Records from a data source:
::::::
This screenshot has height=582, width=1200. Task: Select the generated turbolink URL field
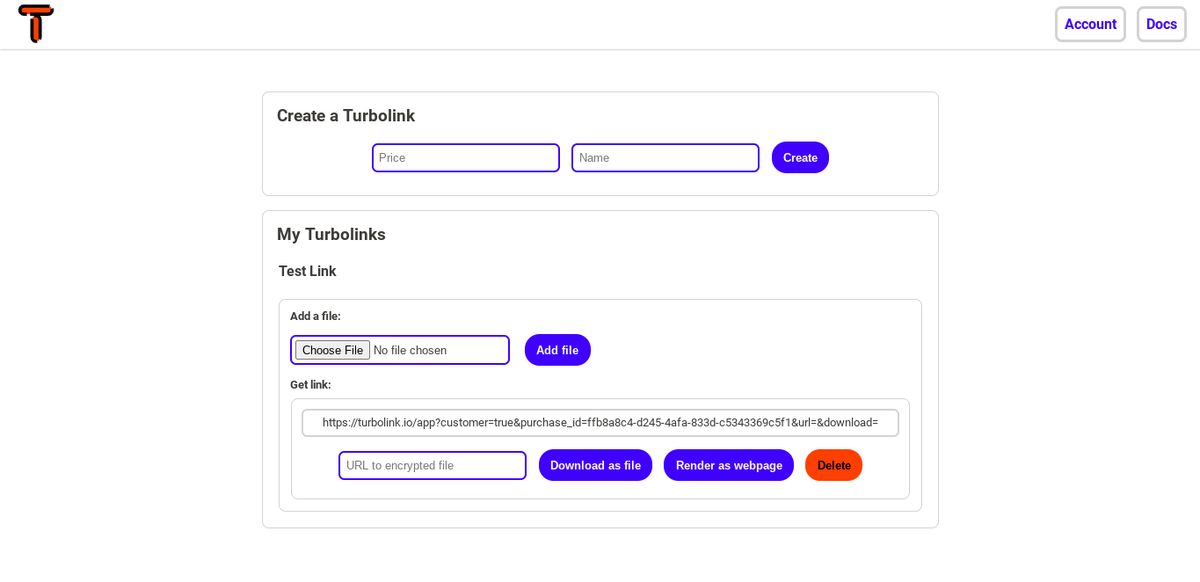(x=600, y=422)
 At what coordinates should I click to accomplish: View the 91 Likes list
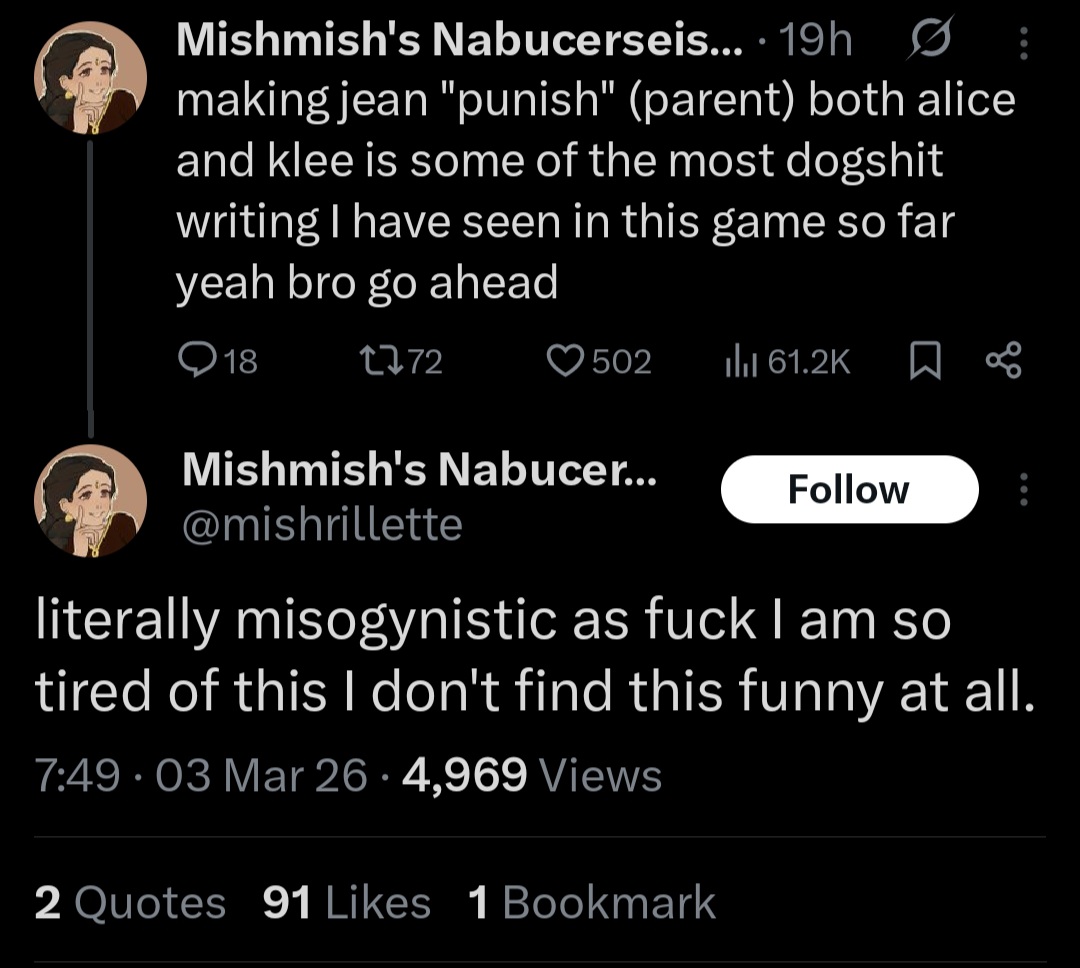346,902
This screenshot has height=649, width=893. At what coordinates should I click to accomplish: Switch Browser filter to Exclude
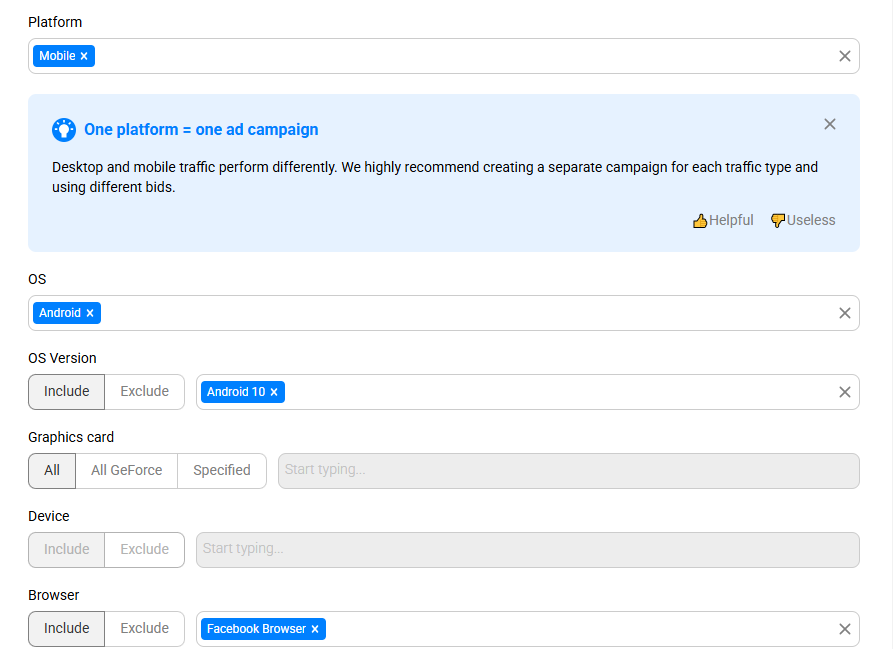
::::::
◆ What the task requires ◆
What you should produce is an exact copy of the records, with the pictures left out.

◆ Result for this task ◆
This screenshot has height=582, width=1200. Task: Select the generated turbolink URL field
(x=600, y=422)
 At what coordinates should I click to accomplish: View the 91 Likes list
346,902
This screenshot has height=649, width=893. At what coordinates should I click to accomplish: Switch Browser filter to Exclude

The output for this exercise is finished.